HIV Drugs Show Promise in Averting Complications from Bacterial Infections


Study in mice finds a trigger for devastating condition, hints at possible treatment

Hundreds of rod-shaped bacteria, colorized magenta, strewn across a pink background.

Micrograph of Escherichia coli (E. coli) bacteria.

At a glance:

  • Remnant viral genes from ancestral viral infections linked to severity of bacterial infections and formation of abscesses in mice.
  • Antiviral drugs used to fight HIV were shown to prevent these dangerous complications of infection in lab experiments.
  • Insights into the mechanisms that lead to abscess formation open the door for new lines of thought about treating bacterial infections.

Bacterial infections inside the body can lead to abscesses — pockets of dead cells and debris surrounded by inflammation-fueling immune cells. In these pockets, bacteria multiply, causing more inflammation and further damage to surrounding tissues.

For reasons that remain poorly understood, in some cases the immune reaction can spread throughout the body, resulting in organ damage and life-threatening organ failure, a condition known as sepsis, estimated to affect 1.7 million people in the U.S. each year.

But how do the initial abscesses that set off this devastating immune cascade begin? And why do some escalate to sepsis?

Research published Jan. 16 in PNAS sheds new light on this question and also hints at a possible treatment.

Using animal models, Harvard Medical School investigators at Brigham and Women’s Hospital have identified one key mechanism that may be driving abcess formation in the liver that could culminate in sepsis.

The researchers caution that sepsis could be the result of multiple factors and that other mechanisms could be at play. However, they say their findings pinpoint a previously unknown trigger that could have important implications for treatment.

“Our work to understand the mechanisms of abscess formation and sepsis points to a new way of thinking about treatment and prevention of deleterious consequences following bloodstream infection,” said first author Karthik Hullahalli, an HMS graduate student in microbiology working in the lab of Matthew Waldor at Brigham and Women’s. Waldor is the HMS Edward H. Kass Professor of Medicine at Brigham and Women’s and an affiliated faculty member of the HMS Department of Microbiology.

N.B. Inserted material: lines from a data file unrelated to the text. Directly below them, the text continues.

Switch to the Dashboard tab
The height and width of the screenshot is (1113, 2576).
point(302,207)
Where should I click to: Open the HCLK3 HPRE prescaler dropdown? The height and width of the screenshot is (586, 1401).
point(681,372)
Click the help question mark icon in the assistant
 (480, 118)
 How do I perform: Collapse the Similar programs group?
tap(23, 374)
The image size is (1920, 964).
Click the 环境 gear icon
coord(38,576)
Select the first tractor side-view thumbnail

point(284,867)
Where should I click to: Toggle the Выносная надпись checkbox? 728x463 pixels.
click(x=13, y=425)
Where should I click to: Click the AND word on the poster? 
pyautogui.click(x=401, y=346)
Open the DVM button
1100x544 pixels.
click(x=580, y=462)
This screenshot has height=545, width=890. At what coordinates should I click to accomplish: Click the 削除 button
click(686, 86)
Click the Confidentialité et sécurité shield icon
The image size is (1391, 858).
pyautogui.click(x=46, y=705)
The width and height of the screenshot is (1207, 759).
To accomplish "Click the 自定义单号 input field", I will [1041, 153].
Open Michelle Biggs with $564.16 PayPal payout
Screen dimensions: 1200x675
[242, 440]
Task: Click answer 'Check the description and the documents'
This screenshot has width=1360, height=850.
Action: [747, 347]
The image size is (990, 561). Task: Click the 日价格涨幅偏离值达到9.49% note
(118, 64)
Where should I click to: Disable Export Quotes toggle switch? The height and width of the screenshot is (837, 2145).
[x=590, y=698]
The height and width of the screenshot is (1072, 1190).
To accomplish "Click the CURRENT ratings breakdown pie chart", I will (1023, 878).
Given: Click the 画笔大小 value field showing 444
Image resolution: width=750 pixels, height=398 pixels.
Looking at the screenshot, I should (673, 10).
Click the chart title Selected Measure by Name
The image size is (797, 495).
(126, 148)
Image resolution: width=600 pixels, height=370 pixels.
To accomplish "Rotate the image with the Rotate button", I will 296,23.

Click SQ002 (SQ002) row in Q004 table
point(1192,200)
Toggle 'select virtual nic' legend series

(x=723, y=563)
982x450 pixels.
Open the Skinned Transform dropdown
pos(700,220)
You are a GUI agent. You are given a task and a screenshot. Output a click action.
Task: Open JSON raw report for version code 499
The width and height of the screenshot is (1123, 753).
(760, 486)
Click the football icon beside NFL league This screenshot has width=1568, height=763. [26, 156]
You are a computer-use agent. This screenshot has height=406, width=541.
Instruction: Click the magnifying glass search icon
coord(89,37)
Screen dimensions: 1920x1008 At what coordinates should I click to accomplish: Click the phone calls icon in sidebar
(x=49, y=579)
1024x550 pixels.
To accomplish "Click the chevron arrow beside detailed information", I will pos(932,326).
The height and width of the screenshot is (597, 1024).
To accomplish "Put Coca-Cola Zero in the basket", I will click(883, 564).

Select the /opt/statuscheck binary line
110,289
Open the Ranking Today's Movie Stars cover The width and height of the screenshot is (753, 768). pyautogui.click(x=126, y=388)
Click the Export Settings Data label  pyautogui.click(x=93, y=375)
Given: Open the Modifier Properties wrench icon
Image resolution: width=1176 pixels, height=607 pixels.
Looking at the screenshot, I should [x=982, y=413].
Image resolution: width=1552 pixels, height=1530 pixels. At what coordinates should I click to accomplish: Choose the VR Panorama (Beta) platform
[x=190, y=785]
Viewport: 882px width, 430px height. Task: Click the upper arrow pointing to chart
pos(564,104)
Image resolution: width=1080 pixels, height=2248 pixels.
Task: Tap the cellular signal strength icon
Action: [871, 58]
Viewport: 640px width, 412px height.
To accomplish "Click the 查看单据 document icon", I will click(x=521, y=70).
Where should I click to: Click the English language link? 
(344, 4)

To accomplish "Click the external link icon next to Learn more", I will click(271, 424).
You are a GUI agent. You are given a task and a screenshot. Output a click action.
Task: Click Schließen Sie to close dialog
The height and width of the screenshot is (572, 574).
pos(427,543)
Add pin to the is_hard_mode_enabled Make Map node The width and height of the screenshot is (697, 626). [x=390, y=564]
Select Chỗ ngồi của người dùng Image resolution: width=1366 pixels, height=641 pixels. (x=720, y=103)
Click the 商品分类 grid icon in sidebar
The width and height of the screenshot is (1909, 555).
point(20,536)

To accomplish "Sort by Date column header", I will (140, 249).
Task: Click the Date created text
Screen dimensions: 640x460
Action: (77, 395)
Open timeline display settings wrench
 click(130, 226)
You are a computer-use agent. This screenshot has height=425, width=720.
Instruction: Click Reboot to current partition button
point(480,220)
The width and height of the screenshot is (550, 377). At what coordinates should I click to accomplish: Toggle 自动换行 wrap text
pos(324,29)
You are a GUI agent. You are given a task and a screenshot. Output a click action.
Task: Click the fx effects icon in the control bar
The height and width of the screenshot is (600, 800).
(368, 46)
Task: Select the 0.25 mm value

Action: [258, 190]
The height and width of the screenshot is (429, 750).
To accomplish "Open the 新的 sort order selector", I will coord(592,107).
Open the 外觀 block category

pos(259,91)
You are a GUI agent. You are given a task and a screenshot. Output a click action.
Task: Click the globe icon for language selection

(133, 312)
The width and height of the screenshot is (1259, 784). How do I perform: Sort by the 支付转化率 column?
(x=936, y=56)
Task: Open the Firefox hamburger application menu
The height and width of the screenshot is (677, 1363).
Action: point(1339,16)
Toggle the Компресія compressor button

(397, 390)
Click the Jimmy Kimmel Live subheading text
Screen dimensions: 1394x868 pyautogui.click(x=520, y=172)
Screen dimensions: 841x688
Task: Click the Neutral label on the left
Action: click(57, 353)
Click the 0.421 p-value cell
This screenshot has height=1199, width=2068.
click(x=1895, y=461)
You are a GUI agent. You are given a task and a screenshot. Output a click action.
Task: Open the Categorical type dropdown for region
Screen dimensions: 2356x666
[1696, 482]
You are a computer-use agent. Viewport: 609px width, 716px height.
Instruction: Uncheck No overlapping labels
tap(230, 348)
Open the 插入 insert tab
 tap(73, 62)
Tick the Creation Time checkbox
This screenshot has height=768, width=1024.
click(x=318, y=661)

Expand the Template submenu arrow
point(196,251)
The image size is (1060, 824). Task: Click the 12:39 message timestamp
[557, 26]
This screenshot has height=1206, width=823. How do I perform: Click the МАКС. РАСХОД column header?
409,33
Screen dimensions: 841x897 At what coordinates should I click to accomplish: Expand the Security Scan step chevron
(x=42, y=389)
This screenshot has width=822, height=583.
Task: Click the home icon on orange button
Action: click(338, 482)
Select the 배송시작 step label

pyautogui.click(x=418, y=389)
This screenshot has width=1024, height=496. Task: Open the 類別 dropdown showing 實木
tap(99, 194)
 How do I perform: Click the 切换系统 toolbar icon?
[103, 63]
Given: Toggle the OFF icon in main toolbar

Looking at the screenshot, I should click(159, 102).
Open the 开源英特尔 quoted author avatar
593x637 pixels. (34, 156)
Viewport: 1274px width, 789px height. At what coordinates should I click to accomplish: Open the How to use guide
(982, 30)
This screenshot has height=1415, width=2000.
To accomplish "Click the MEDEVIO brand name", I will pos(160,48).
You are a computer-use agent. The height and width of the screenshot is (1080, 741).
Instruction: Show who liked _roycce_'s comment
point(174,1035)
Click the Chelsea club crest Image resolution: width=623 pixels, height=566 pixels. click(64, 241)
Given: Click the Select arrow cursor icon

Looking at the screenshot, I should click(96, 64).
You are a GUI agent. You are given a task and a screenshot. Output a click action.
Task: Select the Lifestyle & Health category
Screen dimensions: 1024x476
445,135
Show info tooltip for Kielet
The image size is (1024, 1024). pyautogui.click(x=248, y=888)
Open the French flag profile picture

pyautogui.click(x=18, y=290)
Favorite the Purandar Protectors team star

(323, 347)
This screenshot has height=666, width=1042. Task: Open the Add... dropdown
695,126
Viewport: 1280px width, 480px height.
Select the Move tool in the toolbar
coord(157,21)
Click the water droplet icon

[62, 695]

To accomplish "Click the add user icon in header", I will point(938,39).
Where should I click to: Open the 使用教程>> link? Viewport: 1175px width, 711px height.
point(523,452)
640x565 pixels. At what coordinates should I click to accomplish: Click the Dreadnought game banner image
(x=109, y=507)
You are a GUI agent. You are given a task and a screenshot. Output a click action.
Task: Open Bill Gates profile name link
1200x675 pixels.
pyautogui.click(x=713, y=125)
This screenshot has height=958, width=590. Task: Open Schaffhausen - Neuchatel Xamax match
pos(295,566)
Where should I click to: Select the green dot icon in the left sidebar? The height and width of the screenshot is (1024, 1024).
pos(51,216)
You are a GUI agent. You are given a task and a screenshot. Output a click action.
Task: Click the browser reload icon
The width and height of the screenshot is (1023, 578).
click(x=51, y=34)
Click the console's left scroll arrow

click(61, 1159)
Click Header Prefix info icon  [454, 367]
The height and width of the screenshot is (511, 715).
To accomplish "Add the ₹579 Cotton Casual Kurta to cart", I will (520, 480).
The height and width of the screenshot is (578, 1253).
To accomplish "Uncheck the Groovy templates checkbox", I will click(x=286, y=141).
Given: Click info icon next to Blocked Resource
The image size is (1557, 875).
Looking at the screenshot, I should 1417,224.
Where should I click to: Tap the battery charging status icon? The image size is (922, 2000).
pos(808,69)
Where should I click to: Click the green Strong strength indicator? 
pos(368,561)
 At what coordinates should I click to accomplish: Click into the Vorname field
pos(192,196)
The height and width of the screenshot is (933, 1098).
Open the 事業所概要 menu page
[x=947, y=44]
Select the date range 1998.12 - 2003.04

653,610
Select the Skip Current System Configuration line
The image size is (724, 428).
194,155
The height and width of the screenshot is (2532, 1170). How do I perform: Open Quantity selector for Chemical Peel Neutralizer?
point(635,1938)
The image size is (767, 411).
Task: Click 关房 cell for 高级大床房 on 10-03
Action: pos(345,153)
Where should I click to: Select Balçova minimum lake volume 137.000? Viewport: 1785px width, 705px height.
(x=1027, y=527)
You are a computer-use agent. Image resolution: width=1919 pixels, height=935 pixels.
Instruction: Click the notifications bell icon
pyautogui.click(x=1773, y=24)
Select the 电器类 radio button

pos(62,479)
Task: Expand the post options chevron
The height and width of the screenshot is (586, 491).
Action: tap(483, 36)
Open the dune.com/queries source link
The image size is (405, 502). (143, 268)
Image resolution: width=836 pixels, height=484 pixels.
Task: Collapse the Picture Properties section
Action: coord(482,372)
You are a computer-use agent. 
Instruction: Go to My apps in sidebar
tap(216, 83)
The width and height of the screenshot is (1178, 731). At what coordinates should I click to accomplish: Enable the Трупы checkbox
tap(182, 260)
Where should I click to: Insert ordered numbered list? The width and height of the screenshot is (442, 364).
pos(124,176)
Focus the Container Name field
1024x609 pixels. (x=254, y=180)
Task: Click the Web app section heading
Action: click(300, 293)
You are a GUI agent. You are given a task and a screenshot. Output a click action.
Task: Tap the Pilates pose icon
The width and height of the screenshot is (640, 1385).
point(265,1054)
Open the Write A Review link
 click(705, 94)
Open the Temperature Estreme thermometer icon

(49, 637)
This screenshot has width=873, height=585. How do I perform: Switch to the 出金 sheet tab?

The researchers say that if replicated in further studies, both in larger animals and then in humans, the work could pave the way to using existing drugs in a novel way to prevent some of the most devastating complications of bacterial infections.

The surprising role of dormant viral genes in igniting bacterial infections

The researchers examined the livers of mice infected with Escherichia coli, or E. coli, a common bacterium that infects many animals, including humans.

They found that abscess formation was linked to the presence and reactivation of dormant endogenous retroviruses (ERVs), genetic remnants of viruses that integrated into the genome of the mice following infections in previous generations.

The authors hypothesized that genetic material produced by the reawakened viruses stimulate inflammatory immune responses that in turn damage surrounding cells and thus drive abscess development. If so, the researchers surmised, suppressing the activity of the ERVs might prevent abscesses from forming.

A possible new use for antiviral drugs

To test this hypothesis, the researchers treated mice with a cocktail of reverse transcriptase inhibitors — antiretroviral drugs used to curb viral replication in people infected with HIV. They found that a single dose of the antiviral medication was enough to prevent abscess formation if delivered quickly after bacterial infection.

“Our findings show that drugs used to treat HIV can be used to prevent inflammatory complications of bacterial sepsis in animals,” Waldor said.

Further work is needed to understand whether and how antiretroviral drugs might prevent complications such as bacterial sepsis in different cases, the researchers said.

For example, Hullahalli noted that in mice, abscess susceptibility varies by sex and among tissues. In addition, the researchers noted that ERVs play a complex role in the life cycle of their host.

ERVs are switched on and off at different points in the course of an animal’s life. Most ERVs are usually deactivated and go into dormancy. In fact, if ERVs aren’t successfully silenced by the host immune system, they could lead to mutations that cause cancer or to immune dysregulation that causes autoimmune diseases later on. But these ERV genes are not always harmful. In some circumstances, ERVs could play a protective role in fighting infections by stimulating defensive immune responses.

“Whether these elements of the genome are beneficial or detrimental to an individual likely depends on context,” Hullahalli noted. “But the findings of this study suggest that there may be a role for the drugs that we currently think of as antivirals in treating inflammatory responses to bacterial infection.”